=== Provided text ===
--- START ---

= Garbo Laughs =

2003 Canadian novel by Elizabeth Hay

Garbo Laughs is a 2003 Canadian novel by Elizabeth Hay. Set in Ottawa the novel focuses on Harriet Browning, a writer in her 40s who is obsessed with movies, and a group of her friends and neighbours who live in Old Ottawa South. The title references the 1939 American film Ninotchka which starred Greta Garbo as the titular character and used the phrase "Garbo Laughs" in promotional materials.

==Summary==
Harriet Browning is a novelist in her 40s who has recently moved into a house in Old Ottawa South with her husband, Lew, and their two children Jane and Kenny. Harriet has trouble adjusting to life in Ottawa with her lone friend being her neighbour, Dinah Bloom, a life-long bachelorette and journalist who, like Harriet and her children, has an obsessive love of cinema.

Harriet receives a letter from her aunt, Leah, who informs her that she is writing a book on her deceased husband's life in conjunction with her step-son, Jack Frame. Both Jack and Leah decide to come to Ottawa as papers they need for their book are stored at Library and Archives Canada.

--- END ---

=== Things to do ===
**1)** According to the article on Garbo Laughs, why do Jack and Leah come to Ottawa? Answer in one to three sentences.
**2)** In the article on Garbo Laughs, substitute "painter" for "novelist" and give everything from "Garbo Laughs is" down to "love of cinema.".
The rows play no part in this work.

=== Given data ===
--- START ---

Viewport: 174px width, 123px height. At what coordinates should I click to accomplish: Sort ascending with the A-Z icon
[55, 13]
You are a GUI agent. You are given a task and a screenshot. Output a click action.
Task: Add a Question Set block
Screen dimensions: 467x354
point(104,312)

--- END ---
--- START ---

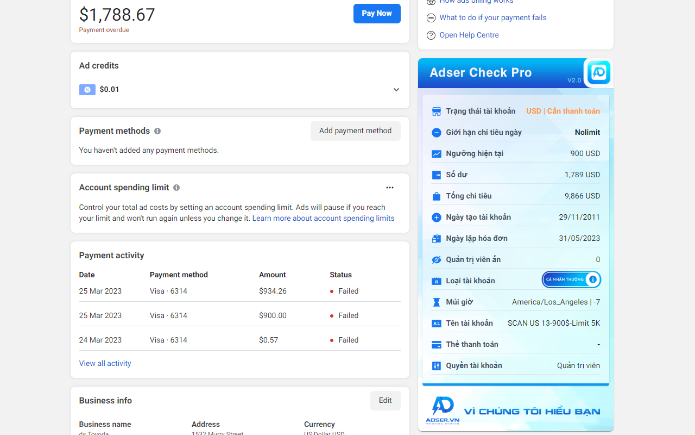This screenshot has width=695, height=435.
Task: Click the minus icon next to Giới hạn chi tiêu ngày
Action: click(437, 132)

--- END ---

=== Answers for each item ===
**1)** Jack and Leah come to Ottawa because the papers they need for their book are stored at Library and Archives Canada.

**2)**
Garbo Laughs is a 2003 Canadian novel by Elizabeth Hay. Set in Ottawa the novel focuses on Harriet Browning, a writer in her 40s who is obsessed with movies, and a group of her friends and neighbours who live in Old Ottawa South. The title references the 1939 American film Ninotchka which starred Greta Garbo as the titular character and used the phrase "Garbo Laughs" in promotional materials.

==Summary==
Harriet Browning is a painter in her 40s who has recently moved into a house in Old Ottawa South with her husband, Lew, and their two children Jane and Kenny. Harriet has trouble adjusting to life in Ottawa with her lone friend being her neighbour, Dinah Bloom, a life-long bachelorette and journalist who, like Harriet and her children, has an obsessive love of cinema.